Rationale: Despite recent advances in pharmacological and surgical treatments, approximately 20-25% of epilepsy patients remain refractory. There are more than 7 new anti-epileptic drugs (AEDs) currently under clinical trials for patients with refractory epilepsy. These trials provide patients with the opportunity to try the newest pharmacological treatments. We reviewed refractory patients in clinical trials to evaluate if vagal nerve stimulation (VNS) has a significant impact on seizure prognosis while participating in clinical trials. Methods: We retrospectively reviewed epilepsy patients who previously participated in phase II and III clinical trials at the Barrow Neurological Institute from 2003 to 2008. Source documents were reviewed in order to obtain information regarding sex, age, age of seizure onset, number of previously failed AEDs, the use of VNS, and seizure frequencies during baseline, blinded, and open-label phases.

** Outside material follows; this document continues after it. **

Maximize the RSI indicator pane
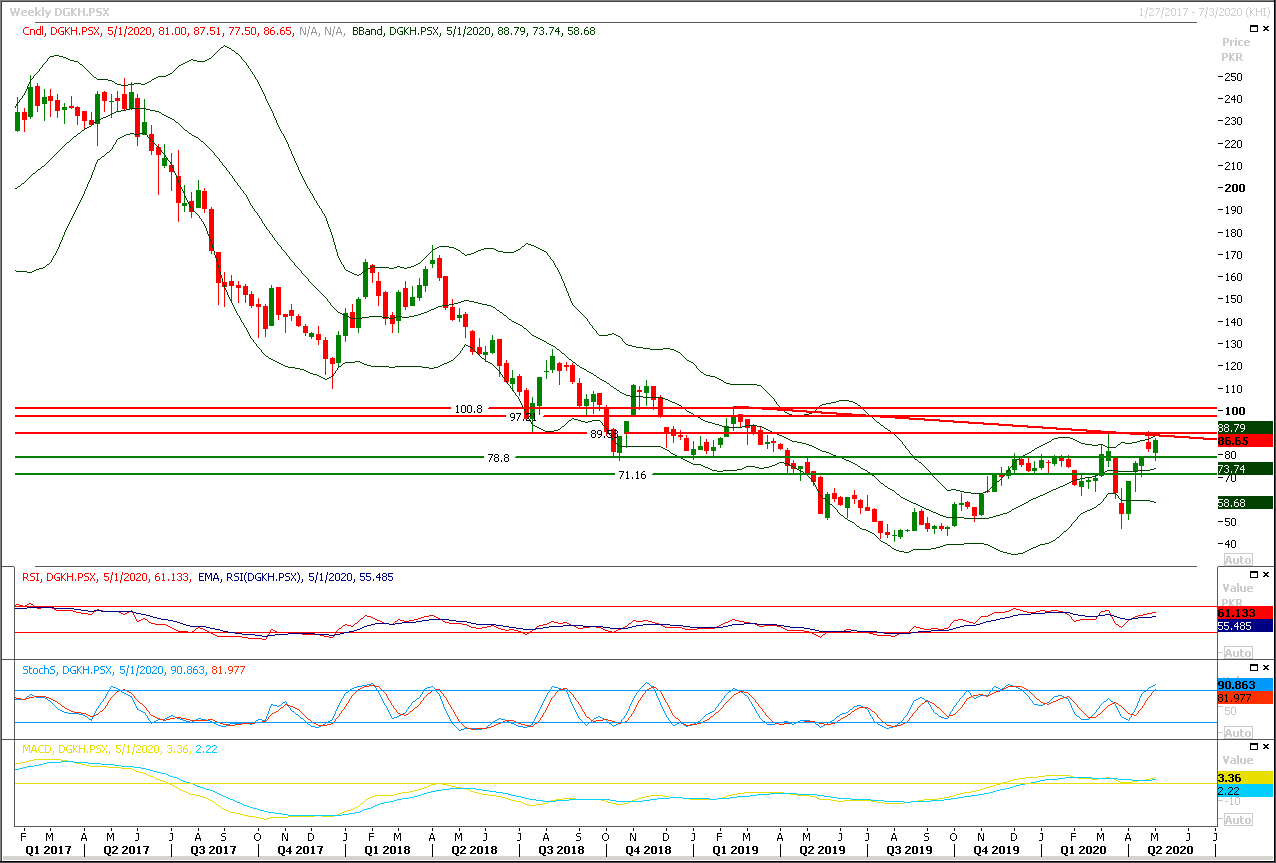Screen dimensions: 1276x863 [1253, 575]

Patients were divided into two groups: those with active VNS (VNS group), and those without (non-VNS group). Results: There were seven clinical trials with a total of 32 participants. Fifty nine percent were male and the median age was 39 years (ranged from 21 to 66 years). Thirty one percent received VNS prior to their enrollment and continued VNS without setting changes. The mean age of seizure onset for the VNS group was 7.2 years, compared to 13.5 years in non-VNS group. Before entering a clinical trial, the median number of previously failed AEDs for VNS group was 8 (4 to 11), while non-VNS group failed 6 (2 to 13). During baseline, VNS group experienced a mean of 64.6 seizures per month in comparison to non-VNS group, 29.9 seizures. For VNS group, the mean seizure reduction was 53.6% in blinded-phase and 38.2% in open-label phase. For non-VNS group, the mean seizure reduction was 23.4% in blinded-phase and 37.5% in open-label phase. When comparing VNS and non-VNS mean seizure reduction during both the blinded and open-label phases, no statistical differences were observed (p=0.28 and p=0.13, respectively). Conclusions: Patients with VNS tend to have more frequent seizures when they enter clinical trials. However, presence of VNS did not significantly alter the response to trial medications although there was a trend favoring patients with VNS in mean seizure reduction. Although a larger study is needed, the presence of VNS should be considered in the analysis of future clinical trials.